# WHAT YOU WILL DO
Rescale the part of the entries that opens with the line containing "You are a GUI" and closes with the line containing "tap(190, 644)", both included, by repeating those lines and keeping the requests intact, but multiplying every coordinate in the answers by 0.7 and rounding to whole numbers, with halves going up. Give only those lines.

# MATERIALS PROVIDED
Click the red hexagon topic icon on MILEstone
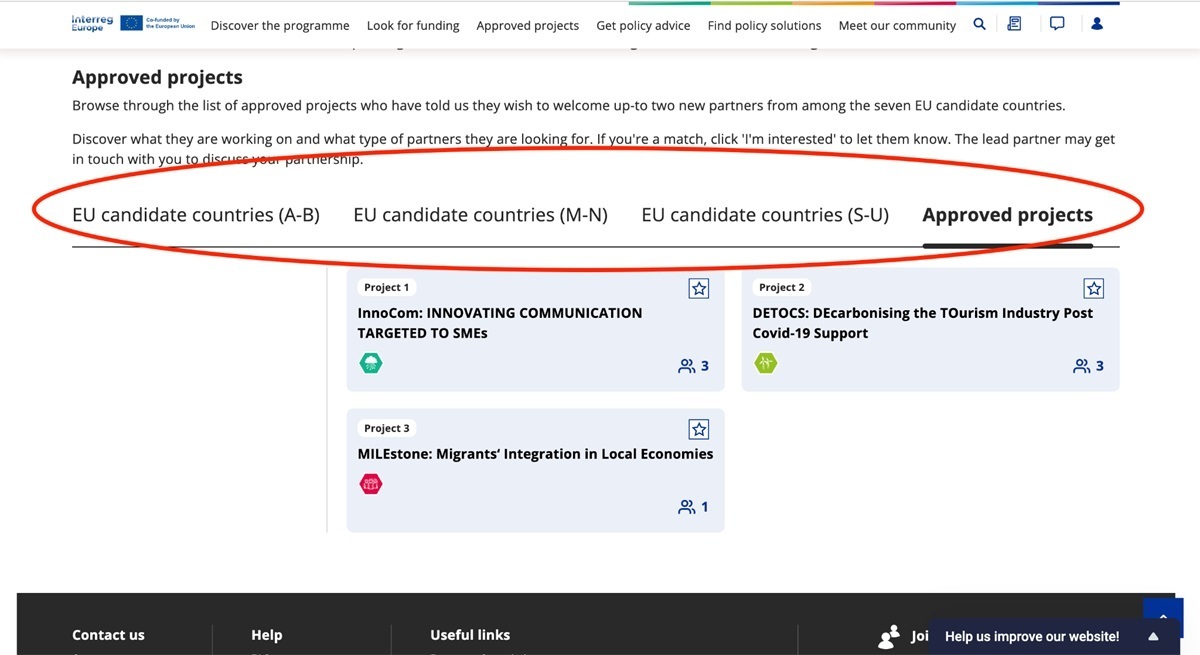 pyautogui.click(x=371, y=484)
---
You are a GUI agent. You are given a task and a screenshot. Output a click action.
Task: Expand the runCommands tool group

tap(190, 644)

# RESPONSE TO THIS EXERCISE
You are a GUI agent. You are given a task and a screenshot. Output a click action.
Task: Expand the runCommands tool group

tap(133, 451)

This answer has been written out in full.